Start of TASK INPUTS

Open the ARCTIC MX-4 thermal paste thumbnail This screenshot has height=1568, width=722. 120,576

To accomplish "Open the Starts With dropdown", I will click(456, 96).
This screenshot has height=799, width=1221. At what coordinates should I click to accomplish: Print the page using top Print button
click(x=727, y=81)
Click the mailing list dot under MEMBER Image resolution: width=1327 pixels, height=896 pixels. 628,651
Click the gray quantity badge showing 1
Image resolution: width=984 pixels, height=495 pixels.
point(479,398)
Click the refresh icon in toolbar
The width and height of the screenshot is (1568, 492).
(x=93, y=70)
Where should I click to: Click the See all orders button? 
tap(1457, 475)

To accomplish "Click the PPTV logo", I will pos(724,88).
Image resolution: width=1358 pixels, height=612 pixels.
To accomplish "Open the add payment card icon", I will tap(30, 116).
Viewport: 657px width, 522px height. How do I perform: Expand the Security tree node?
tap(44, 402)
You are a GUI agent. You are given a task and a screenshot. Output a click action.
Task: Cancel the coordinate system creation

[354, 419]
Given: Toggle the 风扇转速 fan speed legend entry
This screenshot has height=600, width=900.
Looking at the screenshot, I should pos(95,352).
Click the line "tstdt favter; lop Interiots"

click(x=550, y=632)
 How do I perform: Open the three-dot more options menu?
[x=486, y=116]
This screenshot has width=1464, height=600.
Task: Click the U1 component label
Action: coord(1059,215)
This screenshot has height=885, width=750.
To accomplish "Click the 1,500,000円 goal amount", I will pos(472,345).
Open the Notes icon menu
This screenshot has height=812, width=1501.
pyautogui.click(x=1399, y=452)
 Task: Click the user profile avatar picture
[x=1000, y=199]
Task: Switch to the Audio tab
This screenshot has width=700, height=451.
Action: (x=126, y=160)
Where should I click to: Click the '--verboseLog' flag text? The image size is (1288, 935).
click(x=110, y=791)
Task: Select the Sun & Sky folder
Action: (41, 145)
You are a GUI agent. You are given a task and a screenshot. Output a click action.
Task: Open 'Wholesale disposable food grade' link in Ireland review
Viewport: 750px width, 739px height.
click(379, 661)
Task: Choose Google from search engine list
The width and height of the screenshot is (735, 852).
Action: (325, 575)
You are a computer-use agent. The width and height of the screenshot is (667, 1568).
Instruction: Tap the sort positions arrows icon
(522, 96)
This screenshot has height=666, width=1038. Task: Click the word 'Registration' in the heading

End of TASK INPUTS

The data given above must be transcribed exactly and completely.

# RESPONSE TO THE TASK
Open the ARCTIC MX-4 thermal paste thumbnail This screenshot has height=1568, width=722. 120,576

To accomplish "Open the Starts With dropdown", I will click(456, 96).
This screenshot has height=799, width=1221. At what coordinates should I click to accomplish: Print the page using top Print button
click(x=727, y=81)
Click the mailing list dot under MEMBER Image resolution: width=1327 pixels, height=896 pixels. 628,651
Click the gray quantity badge showing 1
Image resolution: width=984 pixels, height=495 pixels.
point(479,398)
Click the refresh icon in toolbar
The width and height of the screenshot is (1568, 492).
(x=93, y=70)
Where should I click to: Click the See all orders button? 
tap(1457, 475)

To accomplish "Click the PPTV logo", I will pos(724,88).
Image resolution: width=1358 pixels, height=612 pixels.
To accomplish "Open the add payment card icon", I will tap(30, 116).
Viewport: 657px width, 522px height. How do I perform: Expand the Security tree node?
tap(44, 402)
You are a GUI agent. You are given a task and a screenshot. Output a click action.
Task: Cancel the coordinate system creation

[354, 419]
Given: Toggle the 风扇转速 fan speed legend entry
This screenshot has height=600, width=900.
Looking at the screenshot, I should pos(95,352).
Click the line "tstdt favter; lop Interiots"

click(x=550, y=632)
 How do I perform: Open the three-dot more options menu?
[x=486, y=116]
This screenshot has width=1464, height=600.
Task: Click the U1 component label
Action: coord(1059,215)
This screenshot has height=885, width=750.
To accomplish "Click the 1,500,000円 goal amount", I will pos(472,345).
Open the Notes icon menu
This screenshot has height=812, width=1501.
pyautogui.click(x=1399, y=452)
 Task: Click the user profile avatar picture
[x=1000, y=199]
Task: Switch to the Audio tab
This screenshot has width=700, height=451.
Action: (x=126, y=160)
Where should I click to: Click the '--verboseLog' flag text? The image size is (1288, 935).
click(x=110, y=791)
Task: Select the Sun & Sky folder
Action: (41, 145)
You are a GUI agent. You are given a task and a screenshot. Output a click action.
Task: Open 'Wholesale disposable food grade' link in Ireland review
Viewport: 750px width, 739px height.
click(379, 661)
Task: Choose Google from search engine list
The width and height of the screenshot is (735, 852).
Action: (325, 575)
You are a computer-use agent. The width and height of the screenshot is (667, 1568).
Instruction: Tap the sort positions arrows icon
(522, 96)
This screenshot has height=666, width=1038. Task: Click the word 'Registration' in the heading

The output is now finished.